[Stored data entries]
****************************************

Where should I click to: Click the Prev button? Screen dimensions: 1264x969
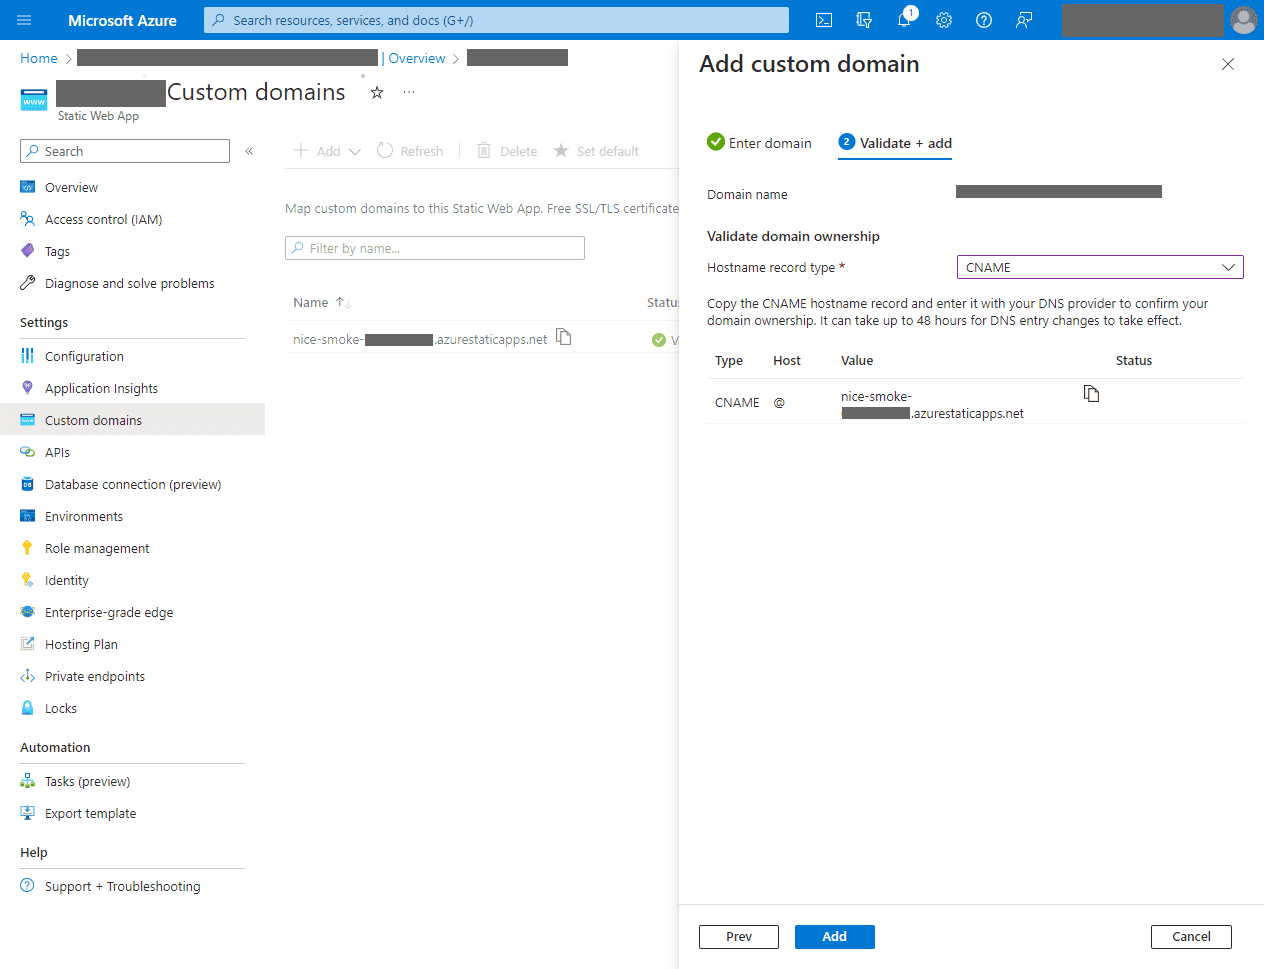click(738, 936)
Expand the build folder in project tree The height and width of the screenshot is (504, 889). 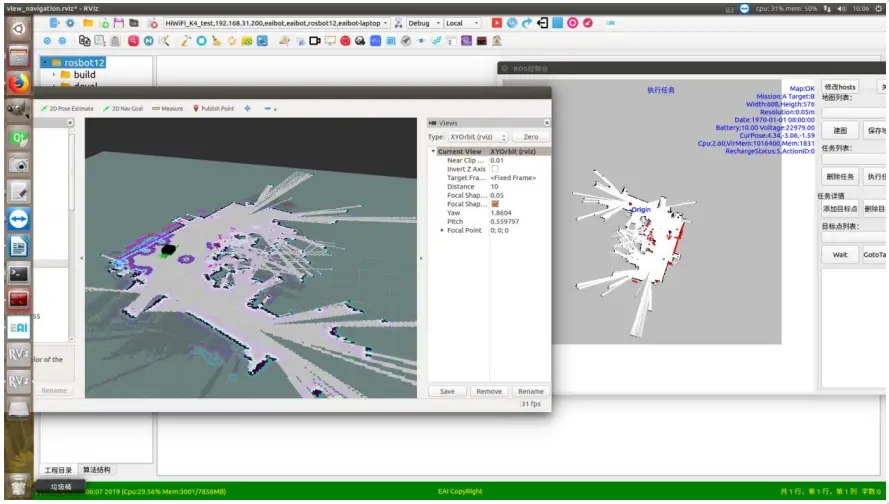(54, 74)
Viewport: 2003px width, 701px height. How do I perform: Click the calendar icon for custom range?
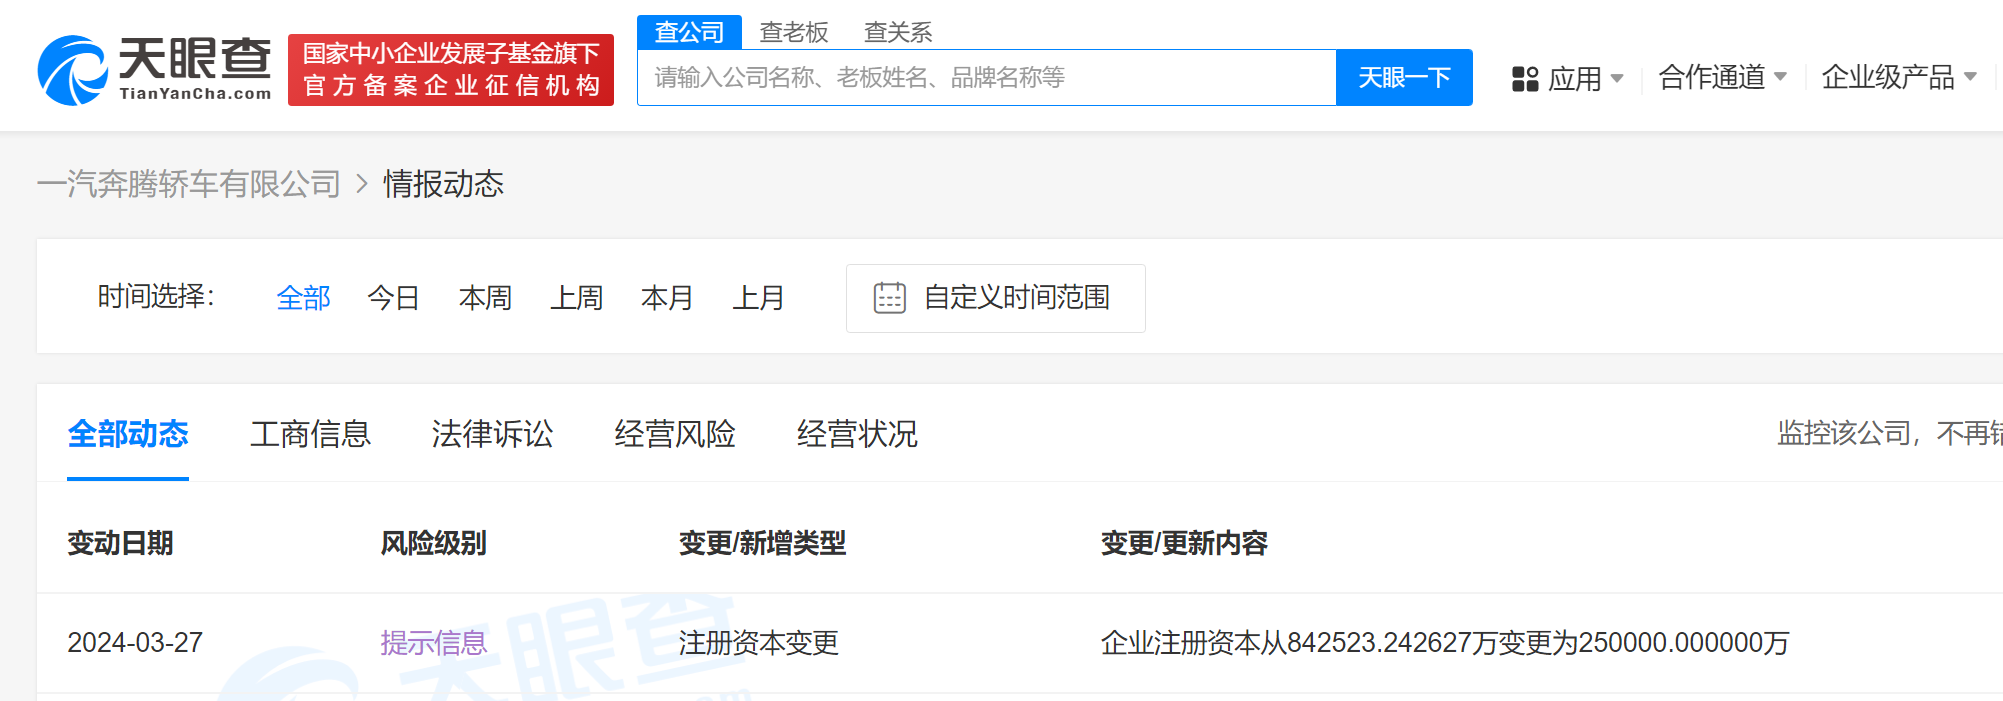tap(889, 298)
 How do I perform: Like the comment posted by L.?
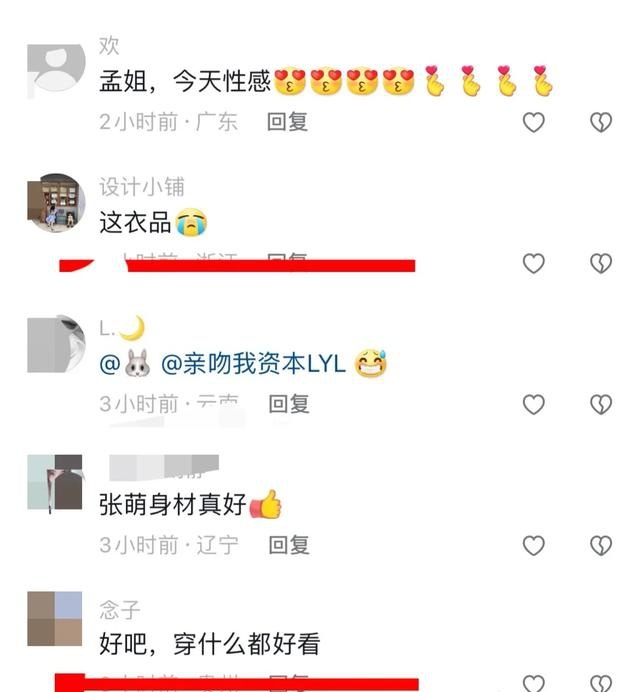[534, 404]
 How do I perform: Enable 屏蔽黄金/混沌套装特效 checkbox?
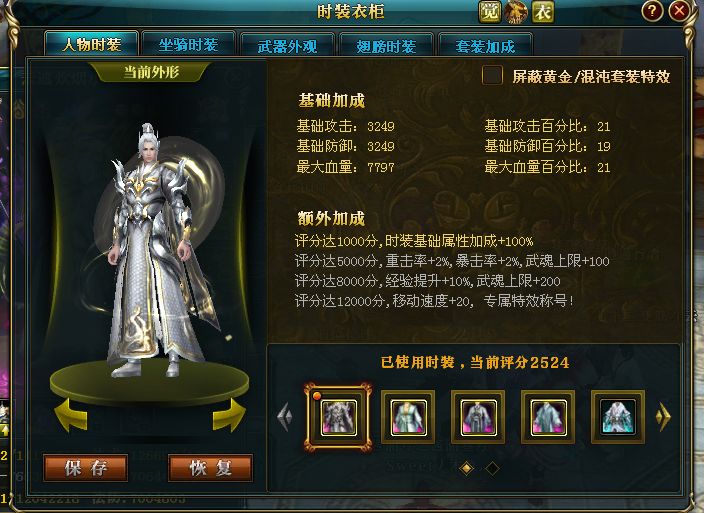492,75
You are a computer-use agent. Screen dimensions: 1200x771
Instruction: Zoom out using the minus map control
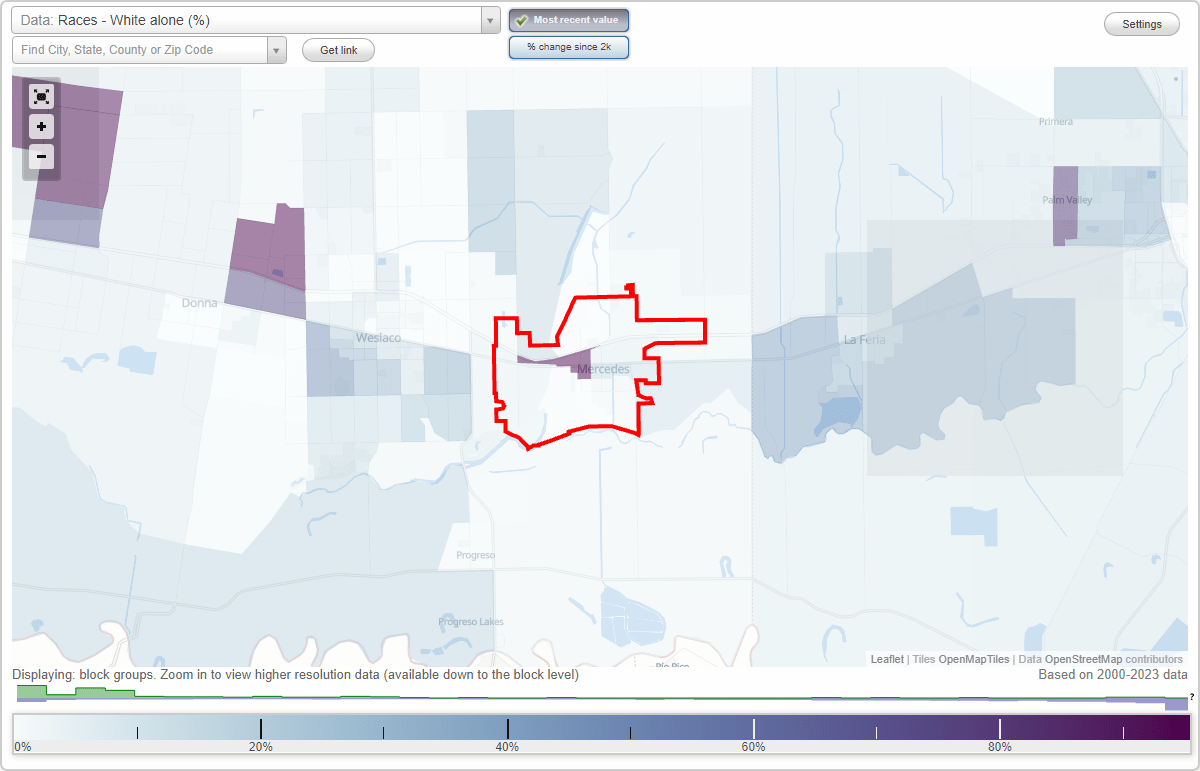click(x=41, y=157)
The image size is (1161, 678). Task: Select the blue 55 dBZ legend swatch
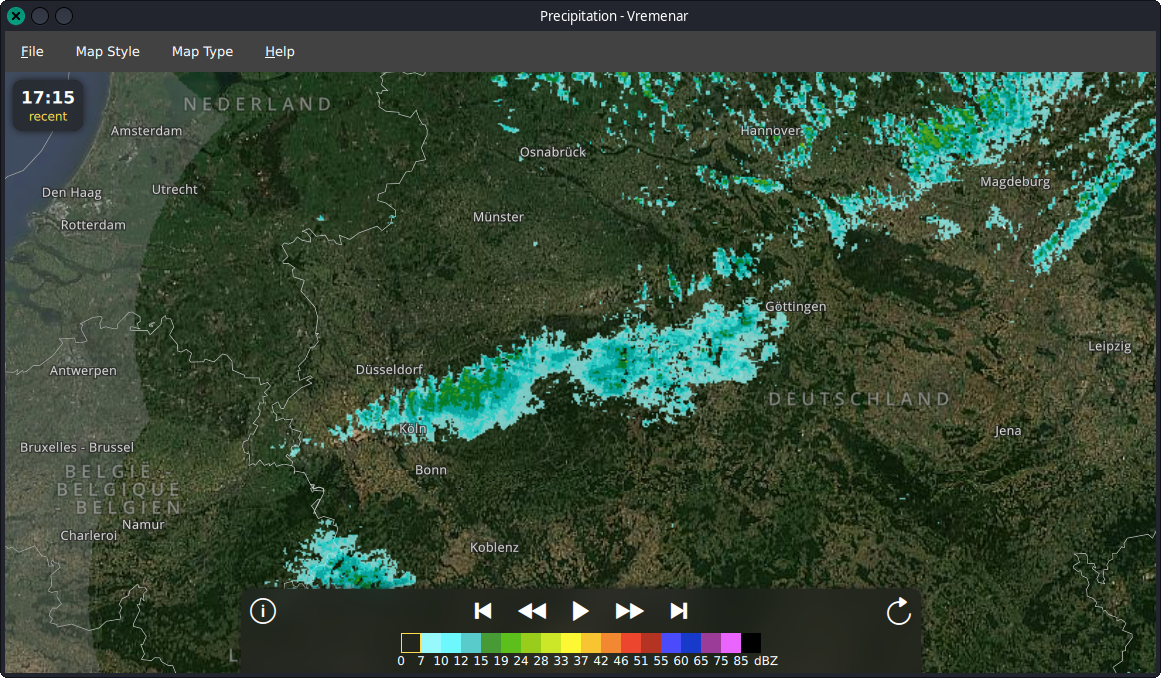pyautogui.click(x=671, y=643)

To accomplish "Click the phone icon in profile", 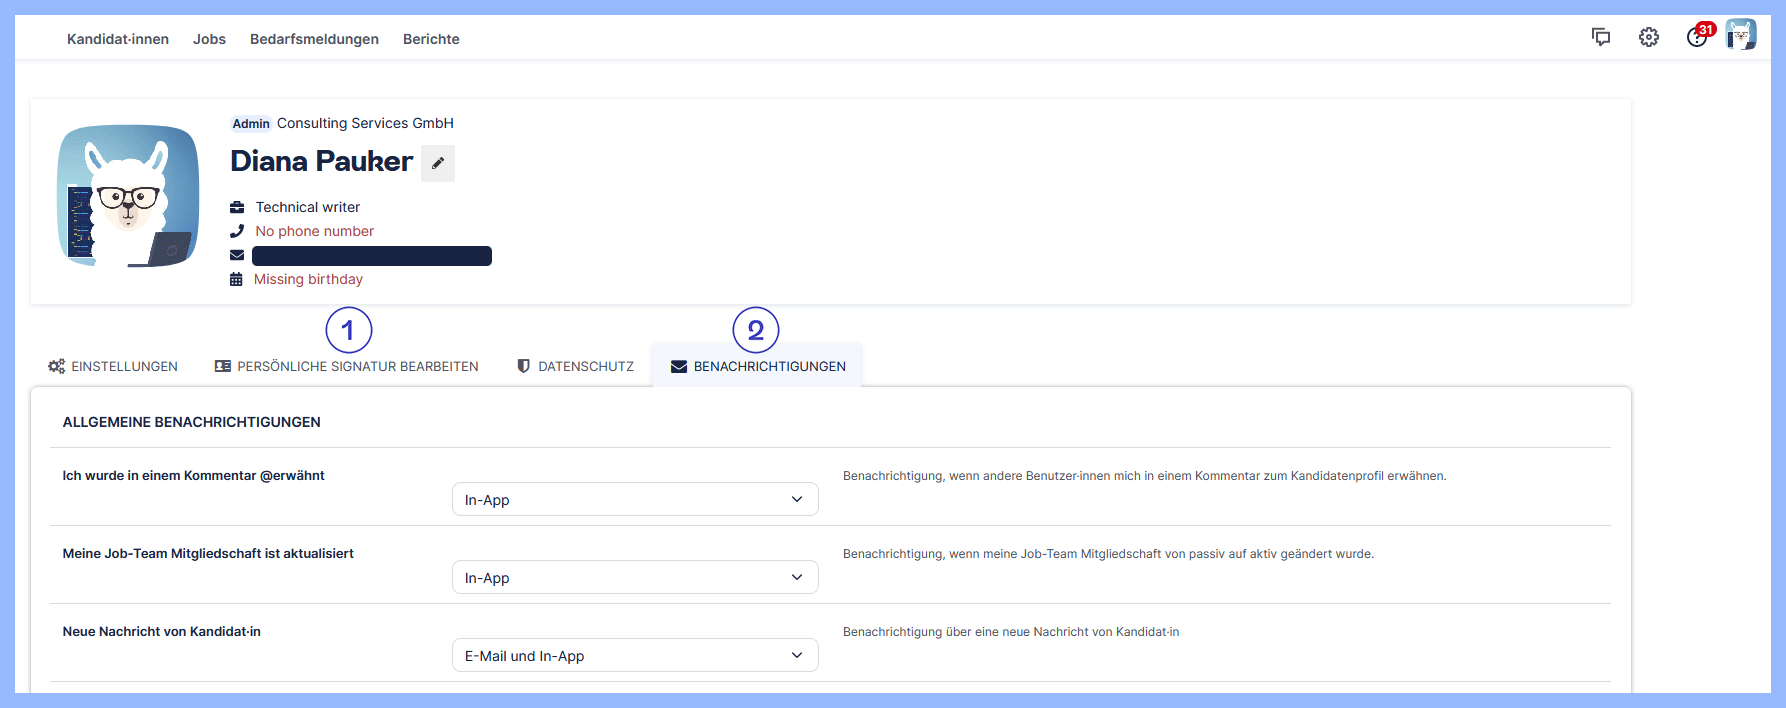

****************************************

→ Exercise: Pictures are not part of the copy. Extract exactly the lines from the line containing "Instruction: Zoom out" through the final line of the entries above, both included.

→ The answer:
Instruction: Zoom out using the minus map control
click(x=41, y=157)
The image size is (1161, 678). Task: Select the blue 55 dBZ legend swatch
pyautogui.click(x=671, y=643)

To accomplish "Click the phone icon in profile", 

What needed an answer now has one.